[WORK REQUEST] Every line from the beginning of the records below up to the one holding "Given: Enable snapping with the magnet icon" should be quoted exactly; leave out the rest.

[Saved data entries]
◇ ◇ ◇ ◇ ◇ ◇ ◇
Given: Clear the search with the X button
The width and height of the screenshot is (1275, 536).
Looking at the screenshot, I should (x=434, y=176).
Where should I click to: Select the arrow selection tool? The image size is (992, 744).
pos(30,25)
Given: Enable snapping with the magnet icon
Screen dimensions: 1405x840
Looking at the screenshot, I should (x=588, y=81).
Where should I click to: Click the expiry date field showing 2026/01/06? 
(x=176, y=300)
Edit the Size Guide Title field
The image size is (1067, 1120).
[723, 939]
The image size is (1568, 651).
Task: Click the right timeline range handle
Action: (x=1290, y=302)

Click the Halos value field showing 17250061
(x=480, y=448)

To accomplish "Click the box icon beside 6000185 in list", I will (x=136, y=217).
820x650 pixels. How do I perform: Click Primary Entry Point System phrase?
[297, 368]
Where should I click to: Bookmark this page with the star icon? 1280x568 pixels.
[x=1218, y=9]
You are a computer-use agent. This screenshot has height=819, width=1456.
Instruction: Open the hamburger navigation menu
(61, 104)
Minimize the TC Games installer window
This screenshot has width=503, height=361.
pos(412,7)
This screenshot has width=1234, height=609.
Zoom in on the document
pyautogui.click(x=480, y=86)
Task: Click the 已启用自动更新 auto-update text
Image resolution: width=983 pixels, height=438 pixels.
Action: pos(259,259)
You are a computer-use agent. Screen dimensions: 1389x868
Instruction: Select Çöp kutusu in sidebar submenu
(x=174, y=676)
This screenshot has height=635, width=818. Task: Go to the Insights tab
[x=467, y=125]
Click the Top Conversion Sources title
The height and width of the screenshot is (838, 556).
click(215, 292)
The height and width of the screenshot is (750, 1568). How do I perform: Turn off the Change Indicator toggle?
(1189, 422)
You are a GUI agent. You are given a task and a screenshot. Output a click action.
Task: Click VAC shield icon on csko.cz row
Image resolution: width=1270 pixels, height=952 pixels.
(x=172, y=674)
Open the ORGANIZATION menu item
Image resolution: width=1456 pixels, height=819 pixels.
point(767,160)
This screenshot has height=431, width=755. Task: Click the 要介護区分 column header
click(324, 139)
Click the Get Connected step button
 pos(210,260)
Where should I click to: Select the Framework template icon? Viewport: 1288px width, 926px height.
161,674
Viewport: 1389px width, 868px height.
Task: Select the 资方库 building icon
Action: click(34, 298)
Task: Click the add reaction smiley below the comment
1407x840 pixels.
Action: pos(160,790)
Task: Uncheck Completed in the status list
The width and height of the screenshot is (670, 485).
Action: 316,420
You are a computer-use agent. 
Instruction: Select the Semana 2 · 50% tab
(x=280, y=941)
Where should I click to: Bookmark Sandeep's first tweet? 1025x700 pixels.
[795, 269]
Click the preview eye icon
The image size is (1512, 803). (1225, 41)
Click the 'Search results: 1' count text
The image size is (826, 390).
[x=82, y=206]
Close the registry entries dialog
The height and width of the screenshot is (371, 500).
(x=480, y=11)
◇ ◇ ◇ ◇ ◇ ◇ ◇
[RESPONSE]
Given: Clear the search with the X button
The width and height of the screenshot is (1275, 536).
Looking at the screenshot, I should (x=434, y=176).
Where should I click to: Select the arrow selection tool? The image size is (992, 744).
pos(30,25)
Given: Enable snapping with the magnet icon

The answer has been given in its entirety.